Oito em cada dez escolas do Rio têm ensino ruim de matemática

Já em português, só 34,9% tiveram desempenho esperado no 9º anol, segundo levantamento do Todos Pela Educação

Levantamento realizado pelo grupo Todos Pela Educação, com base nos dados da última edição da Prova Brasil, de 2013, mostra uma equação difícil de ser resolvida: nada mais que duas em cada dez escolas da rede pública da cidade do Rio apresentam um aprendizado suficiente em matemática no 9º ano. Já em português, somente 34,9% dos colégios cariocas obtiveram uma pontuação adequada. As informações mostram a dificuldade para se cumprir uma das metas do Plano Nacional de Educação, divulgado ano passado, que prevê a melhora da educação básica no país.

— Percebemos uma estagnação em cidades que estavam em processo de evolução. No Sudeste, isso fica claro. No Norte e no Nordeste, que apresentaram resultados inferiores nas últimas edições da Prova Brasil, a melhora no aprendizado está sendo maior — afirma Alejandra Velasco, coordenadora do Todos Pela Educação.

O grupo elaborou uma meta bienal para cada cidade brasileira, de forma que todos os municípios tenham 70% de suas escolas com ensino básico adequado até 2022. Para isso, é prevista uma pontuação mínima, que deve ser alcançada na avaliação do governo federal.
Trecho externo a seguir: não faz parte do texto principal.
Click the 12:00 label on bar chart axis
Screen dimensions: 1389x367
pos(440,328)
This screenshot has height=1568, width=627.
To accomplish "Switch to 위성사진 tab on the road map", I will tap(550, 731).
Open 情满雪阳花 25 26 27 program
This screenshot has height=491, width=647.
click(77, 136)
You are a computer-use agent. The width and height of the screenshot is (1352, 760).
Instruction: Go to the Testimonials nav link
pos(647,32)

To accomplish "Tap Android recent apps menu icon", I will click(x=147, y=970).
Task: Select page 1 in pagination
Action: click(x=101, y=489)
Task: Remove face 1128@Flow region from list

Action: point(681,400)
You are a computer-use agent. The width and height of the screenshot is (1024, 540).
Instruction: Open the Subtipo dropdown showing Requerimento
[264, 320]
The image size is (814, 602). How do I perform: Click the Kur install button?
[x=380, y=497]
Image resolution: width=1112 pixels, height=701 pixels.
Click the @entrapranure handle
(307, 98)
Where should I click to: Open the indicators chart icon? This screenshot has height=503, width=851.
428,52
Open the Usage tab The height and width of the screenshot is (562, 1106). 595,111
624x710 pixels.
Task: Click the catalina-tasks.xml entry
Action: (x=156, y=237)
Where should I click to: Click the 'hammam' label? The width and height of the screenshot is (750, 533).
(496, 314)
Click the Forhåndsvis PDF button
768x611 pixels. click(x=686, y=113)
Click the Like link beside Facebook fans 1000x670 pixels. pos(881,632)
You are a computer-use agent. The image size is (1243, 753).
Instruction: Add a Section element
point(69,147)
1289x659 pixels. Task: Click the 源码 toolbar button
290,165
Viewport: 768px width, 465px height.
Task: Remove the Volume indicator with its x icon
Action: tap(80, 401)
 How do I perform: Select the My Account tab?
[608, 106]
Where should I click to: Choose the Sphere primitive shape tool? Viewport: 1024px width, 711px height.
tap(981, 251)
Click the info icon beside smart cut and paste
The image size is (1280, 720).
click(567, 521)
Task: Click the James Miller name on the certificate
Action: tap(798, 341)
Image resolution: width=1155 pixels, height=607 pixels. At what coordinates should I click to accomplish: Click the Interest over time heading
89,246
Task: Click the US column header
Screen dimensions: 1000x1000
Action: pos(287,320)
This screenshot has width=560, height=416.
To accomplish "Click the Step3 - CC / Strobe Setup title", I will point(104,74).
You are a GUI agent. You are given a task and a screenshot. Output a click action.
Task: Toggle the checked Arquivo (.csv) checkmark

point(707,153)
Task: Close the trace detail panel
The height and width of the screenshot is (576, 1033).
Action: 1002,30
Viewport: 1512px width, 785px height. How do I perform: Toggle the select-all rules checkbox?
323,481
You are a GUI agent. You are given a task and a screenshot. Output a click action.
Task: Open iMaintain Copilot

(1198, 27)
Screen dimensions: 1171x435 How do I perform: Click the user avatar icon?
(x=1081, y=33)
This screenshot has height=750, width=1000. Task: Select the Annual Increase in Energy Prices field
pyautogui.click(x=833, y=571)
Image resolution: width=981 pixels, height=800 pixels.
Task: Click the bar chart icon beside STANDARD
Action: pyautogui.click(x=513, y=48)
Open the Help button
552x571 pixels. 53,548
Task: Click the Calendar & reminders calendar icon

A cada edição da Prova Brasil é estabelecido um novo percentual a ser atingido no próximo exame.

A cidade do Rio tinha a meta de colocar 37,8% dos alunos com boas notas em matemática e 41,8% em português em 2013. Decepcionou nas duas disciplinas. Na primeira, conseguiu apenas 18,3%, percentual abaixo do alcançado na edição de 2011 (18,6%). Na segunda, atingiu 34,9%. A secretária municipal de Educação, Helena Bonemy, acredita que o resultado reflete um ano atípico no ensino carioca:

— Tivemos um crescimento no Índice de Desenvolvimento da Educação Básica (Ideb) entre 2009 e 2013 de 22%. O problema nesta edição pode estar relacionado ao ano letivo que tivemos em 2013. Enfrentamos 85 dias de greve de professores, entre agosto e outubro, e a Prova Brasil foi realizada em novembro.

Necessidade de novas políticas

A secretária também afirma que o resultado deverá melhorar na próxima edição, que será realizada este ano. As metas do Todos pela Educação para o município são 46% das escolas com notas boas em matemática e 49% em português.

— Fazemos um trabalho consistente, que demonstra uma evolução no nosso ensino. Temos certeza de que, na prova deste ano, o quadro se reverterá — afirma a secretária.

O Estado do Rio também não escapa da recuperação se depender do levantamento. Somente 5% das escolas atingiram a meta estabelecida em português. Já em matemática, a situação é pior: 97,8% das escolas não cresceram o suficiente na disciplina. Procurada para comentar o fraco desempenho, a Secretaria Estadual de Educação se limitou a ressaltar a importância do processo de avaliação para a melhoria do ensino fluminense.

Nacionalmente, o desempenho é igualmente preocupante. Apenas uma em cada dez cidades atingiram o objetivo estabelecido em matemática. Já no estudo de língua portuguesa, o número sobe — mas sem grandes vitórias — para três em cada dez municípios.

— Isto mostra que é necessário empreender novas políticas públicas, pois, se as cidades que cresceram nas provas anteriores estagnaram, as que estão em evolução agora podem sofrer o mesmo mal — afirma Alejandra.

Muito discurso, pouca prática

Para a pedagoga Ana Paula Santos, especialista em Educação Básica pela Universidade Federal Fluminense (UFF), os dados mostram que o Brasil possui uma imensa dificuldade de colocar os discursos em prática:

— No ano passado, tivemos a divulgação do Plano Nacional de Educação. Este ano, foi colocado que o lema do mandato será “Brasil: Pátria educadora”. Mas poucos são os esforços vistos e praticados pelos governos das três esferas para mudar o quadro nacional.

O uso das notas das avaliações feitas pelo governo federal, como a Prova Brasil e o Enem, também é visto com cautela pela pedagoga:

— É evidente que é necessário avaliar de alguma forma. Porém, não se deve considerar que uma educação satisfatória está ligada só a uma boa nota. A Prova Brasil, por exemplo, retrata apenas duas disciplinas. Se os governos se focarem somente em aumentar estas notas, poderão perder a qualidade que já possuem em outras áreas.